Classification: Murderer
Characteristics: Fit of jealousy and rage
Number of victims: 1
Date of murder: March 13, 2010
Date of arrest: Same day
Date of birth: 1989
Victim profile: Monica Anne Anderson, 26 (her lover)
Method of murder: Stabbing with knife (91 times)
Location: Citrus Heights, Sacramento County, California, USA
Status: Sentenced to 25 years to life in prison on October 5, 2012
 
 
 
 
 
 

Woman gets 25-to-life sentence for stabbing girlfriend to death in Citrus Heights

The Sacramento Bee

October 5, 2012

A Sacramento Superior Court judge this morning sentenced a 22-year-old woman to 25-years-to-life for stabbing her on-and-off-again lover to death - 91 times - in a fit of jealousy and rage.

In August, a jury convicted Lan Anh Le of first-degree murder in the March 2010 stabbing of Monica Anderson, 26. Le was 20 at the time.

Judge Ernest W. Sawtelle handed down the maximum sentence after addressing Anderson's tearful family in the audience, telling them he couldn't help but think of his own daughter and what it would be like to lose a child.

"My deepest sympathy is extended to you," Sawtelle said, "and I feel a great sense of sorrow on your behalf."

Several of Anderson's relatives had addressed the court, describing their sense of loss and devastation in the wake of the woman's death.

Her mother, Vee Arroyo, described it as "a mother's worst nightmare." She said the grief has endangered her marriage, her health and her job.

"It has turned my life upside down," she said, her voice shaking.

Le's public defender, Sandra Di Giulio, read a brief statement from her client, apologizing for what she had done.

"I hope you can forgive me," Di Giulio read from Le's statement. "I'm really remorseful for what I've done."

Attorneys on both sides described the women as being romantically involved.
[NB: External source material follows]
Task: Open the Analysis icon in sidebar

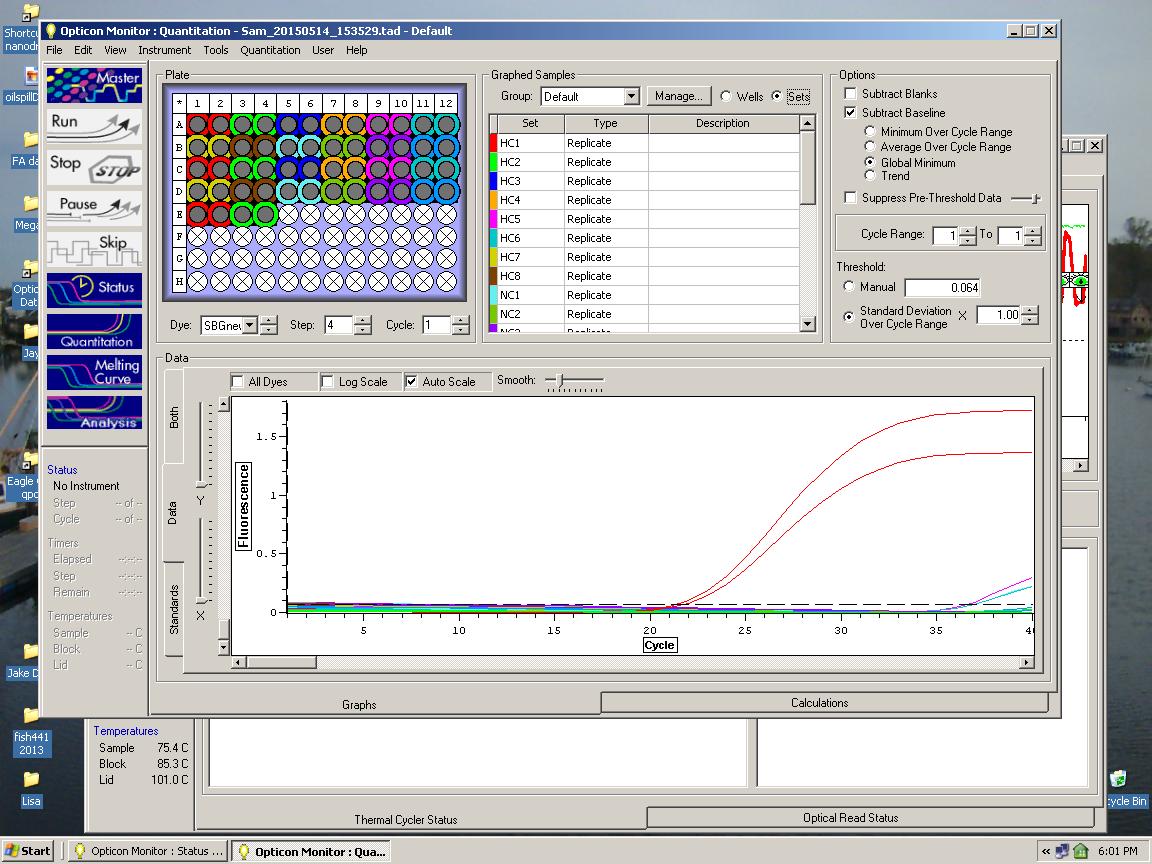Action: click(x=94, y=414)
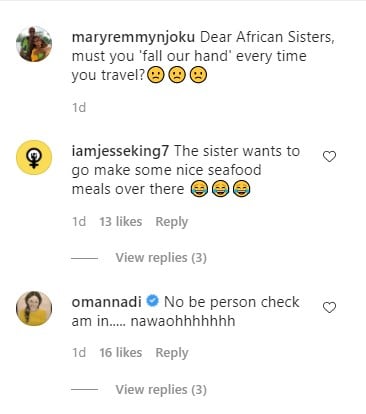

However, Arroyo told The Bee that her daughter always denied that.

After the hearing, Anderson's family and friends hugged and cried in the hallway. Arroyo said she was pleased by the sentence, but added: "I still don't have my daughter back.

 
 

Love story's sad ending goes to Sacramento jury in murder trial

By Kim Minugh - The Sacramento Bee

Wednesday, Aug. 1, 2012

They told a tumultuous and dramatic story of a love affair between two young women, a tale replete with passion and partying, jealousy and a horrible ending.

But it was how that tragic end played out that the two attorneys disagreed on: Was it a cold, calculated murder? Or a spontaneous act fueled by cocaine, liquor and rage?

On Tuesday morning, the prosecutor and the public defender left the answer to jurors who will decide the fate of Lan Anh Le who, at the age of 22, stands accused of murder in the death of her lover, 26-year-old Monica Anne Anderson.

A few key details of the March 13, 2010, attack were undisputed in court. Le, then 20, and Anderson had spent the night drinking vodka and snorting lines of cocaine before a volatile argument over a cellphone charger broke out in the bedroom.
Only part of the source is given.